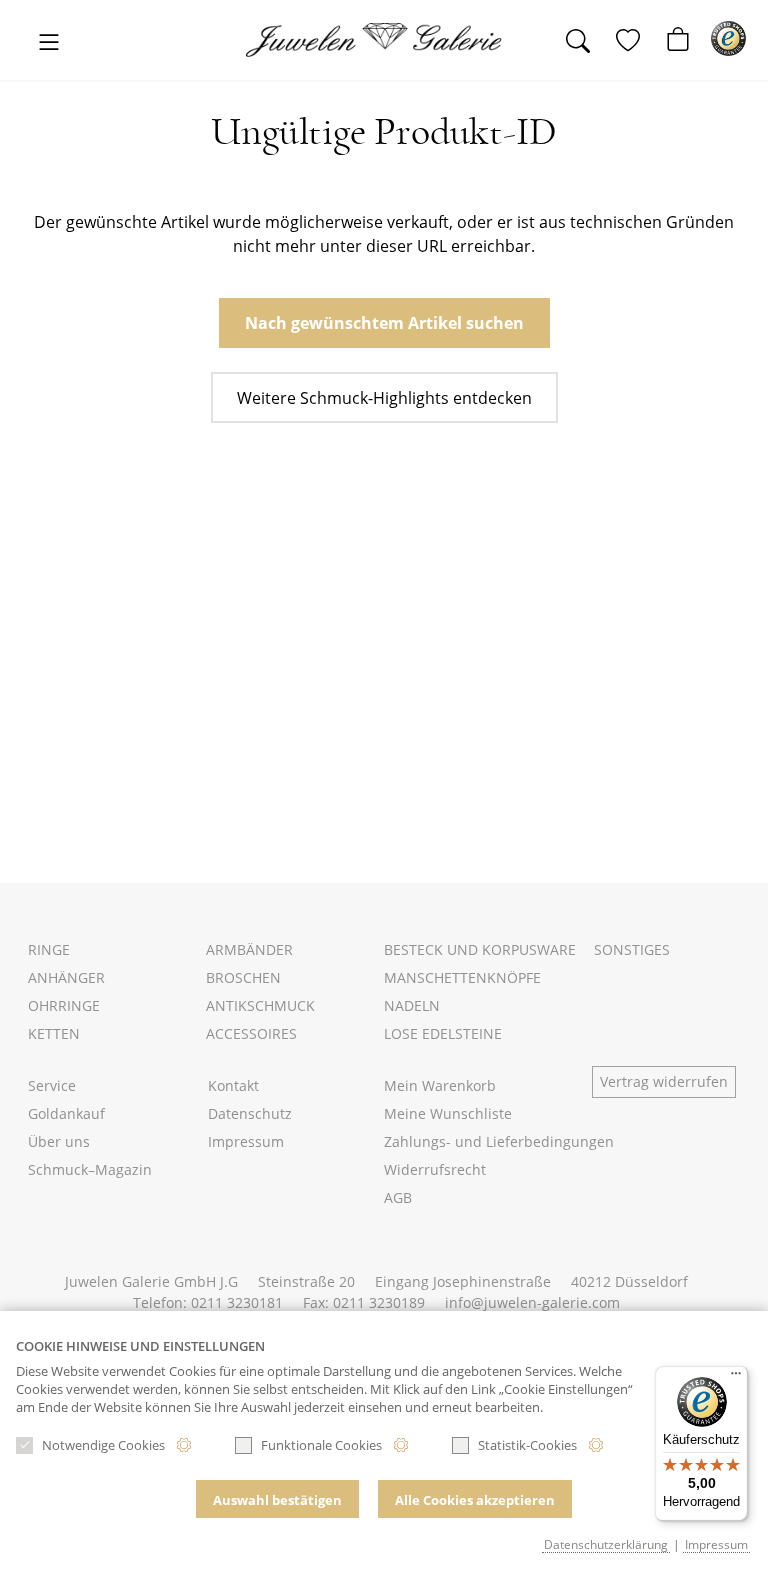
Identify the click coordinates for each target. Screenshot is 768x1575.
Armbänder (249, 949)
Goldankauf (66, 1113)
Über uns (59, 1141)
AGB (398, 1197)
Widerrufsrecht (435, 1169)
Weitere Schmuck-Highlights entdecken (384, 398)
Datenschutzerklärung (606, 1544)
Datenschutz (250, 1113)
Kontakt (233, 1085)
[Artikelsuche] (586, 41)
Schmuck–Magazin (90, 1169)
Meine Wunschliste (448, 1113)
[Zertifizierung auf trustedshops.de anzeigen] (728, 38)
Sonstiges (632, 949)
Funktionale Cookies (321, 1445)
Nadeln (412, 1005)
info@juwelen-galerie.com (532, 1302)
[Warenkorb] (686, 41)
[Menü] (736, 1378)
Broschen (243, 977)
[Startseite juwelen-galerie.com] (383, 40)
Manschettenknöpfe (462, 977)
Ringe (49, 949)
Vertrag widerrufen (664, 1081)
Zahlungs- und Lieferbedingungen (499, 1141)
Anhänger (66, 977)
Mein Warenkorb (440, 1085)
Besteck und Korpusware (480, 949)
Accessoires (251, 1033)
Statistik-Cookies (527, 1445)
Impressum (246, 1141)
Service (52, 1085)
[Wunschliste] (636, 41)
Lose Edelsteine (443, 1033)
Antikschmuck (260, 1005)
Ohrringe (64, 1005)
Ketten (54, 1033)
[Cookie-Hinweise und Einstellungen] (184, 1445)
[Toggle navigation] (49, 43)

-- -- --

> **WHAT YOU HAVE TO DO**
Lines in the data that include the word "juwelen" should all be copied.

> **WRITTEN RESPONSE**
info@juwelen-galerie.com (532, 1302)
[Startseite juwelen-galerie.com] (383, 40)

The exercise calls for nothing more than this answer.